### TUGAS WAJIB
**A)** Terjemahkan kalimat berikut dari teks tentang pondok pesantren ke dalam bahasa Inggris: "Hal itu ditunjukkan ketika Soekarno dan Jenderal Soedirman kerap meminta pandangan para kiai ketika ingin mengadakan perlawanan terhadap penjajah."
**B)** Tampilkan setiap baris dalam catatan di bawah yang memuat kata "Expand".

### KUTIPAN TEKS
+++

Lembaga pendidikan tertua di Indonesia, pondok pesantren, selain sebagai tempat menimba ilmu agama, juga sebagai tempat menempa akhlak dan basis perjuangan rakyat dalam melawan serta mengusir penjajah. Bahkan seluruh rentetan perjuangan di setiap era pergerakan nasional tidak lepas dari peran utama para ulama pesantren.
Hal itu ditunjukkan ketika Soekarno dan Jenderal Soedirman kerap meminta pandangan para kiai ketika ingin mengadakan perlawanan terhadap penjajah. Melihat potensi pondok pesantren dengan kuatnya jiwa keagamaan dan nasionalismenya itu, penjajah secara khusus menyoroti pergerakan pesantren dan para kiai.
Bahkan strategi politik dalam bentuk segala cara dilakukan penjajah agar para kiai tunduk. Dengan tunduknya kiai yang dinilai mempunyai pengaruh kuat di tengah masyarakat, penjajah dengan sendirinya akan mudah menguasai mereka.
Pengabdian pada agama, bangsa dan negara berpadu menjadi satu pada diri KH. Muhammad Hasyim Asy’ari (1871-1947). Karena sikap dan sifat kepahlawanan serta keulamannya yang begitu kental itulah tidak henti-hentinya pemerintah kolonial berusaha membujuknya untuk bergabung (kooperatif).

+++

### CATATAN YANG DITAMPILKAN
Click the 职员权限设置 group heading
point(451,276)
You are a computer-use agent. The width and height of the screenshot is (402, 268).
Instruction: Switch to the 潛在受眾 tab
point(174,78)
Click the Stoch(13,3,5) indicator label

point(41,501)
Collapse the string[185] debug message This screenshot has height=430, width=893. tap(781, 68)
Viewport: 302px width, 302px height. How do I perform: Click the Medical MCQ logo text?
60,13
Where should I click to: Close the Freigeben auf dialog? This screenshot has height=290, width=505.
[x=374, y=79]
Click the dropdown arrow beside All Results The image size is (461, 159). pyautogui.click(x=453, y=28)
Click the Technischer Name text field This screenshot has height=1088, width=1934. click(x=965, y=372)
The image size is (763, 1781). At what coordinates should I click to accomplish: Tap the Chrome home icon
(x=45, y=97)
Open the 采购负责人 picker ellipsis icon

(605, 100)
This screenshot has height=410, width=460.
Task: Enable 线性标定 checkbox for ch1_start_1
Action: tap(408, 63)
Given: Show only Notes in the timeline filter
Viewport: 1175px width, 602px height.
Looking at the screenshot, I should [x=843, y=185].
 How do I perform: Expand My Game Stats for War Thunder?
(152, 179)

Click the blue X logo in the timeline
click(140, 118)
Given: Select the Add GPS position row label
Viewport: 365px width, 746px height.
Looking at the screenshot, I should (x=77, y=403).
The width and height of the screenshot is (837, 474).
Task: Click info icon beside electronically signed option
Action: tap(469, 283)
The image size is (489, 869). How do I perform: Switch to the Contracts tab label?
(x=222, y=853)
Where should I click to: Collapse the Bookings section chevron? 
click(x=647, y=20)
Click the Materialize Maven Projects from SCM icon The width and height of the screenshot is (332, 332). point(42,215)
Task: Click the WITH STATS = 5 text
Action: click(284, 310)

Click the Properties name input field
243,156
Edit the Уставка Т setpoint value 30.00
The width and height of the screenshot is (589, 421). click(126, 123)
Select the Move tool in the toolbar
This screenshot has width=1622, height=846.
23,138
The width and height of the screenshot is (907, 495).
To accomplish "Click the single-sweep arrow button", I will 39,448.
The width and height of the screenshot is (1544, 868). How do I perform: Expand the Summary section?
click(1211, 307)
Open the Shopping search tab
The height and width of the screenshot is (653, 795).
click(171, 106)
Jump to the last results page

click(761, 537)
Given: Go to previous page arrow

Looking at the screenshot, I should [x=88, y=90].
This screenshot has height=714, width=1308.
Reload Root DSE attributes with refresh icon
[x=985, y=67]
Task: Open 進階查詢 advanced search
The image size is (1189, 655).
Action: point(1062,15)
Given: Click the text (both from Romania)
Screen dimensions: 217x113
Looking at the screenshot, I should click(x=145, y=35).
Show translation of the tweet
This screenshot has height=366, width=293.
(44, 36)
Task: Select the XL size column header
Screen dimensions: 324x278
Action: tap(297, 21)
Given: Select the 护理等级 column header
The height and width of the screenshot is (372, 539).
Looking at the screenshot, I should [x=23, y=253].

+++

### JAWABAN TUGAS
**A)** This was shown when Soekarno and General Soedirman often sought the views of the kiai whenever they wanted to mount resistance against the colonizers.

**B)**
 How do I perform: Expand My Game Stats for War Thunder?
The width and height of the screenshot is (1544, 868). How do I perform: Expand the Summary section?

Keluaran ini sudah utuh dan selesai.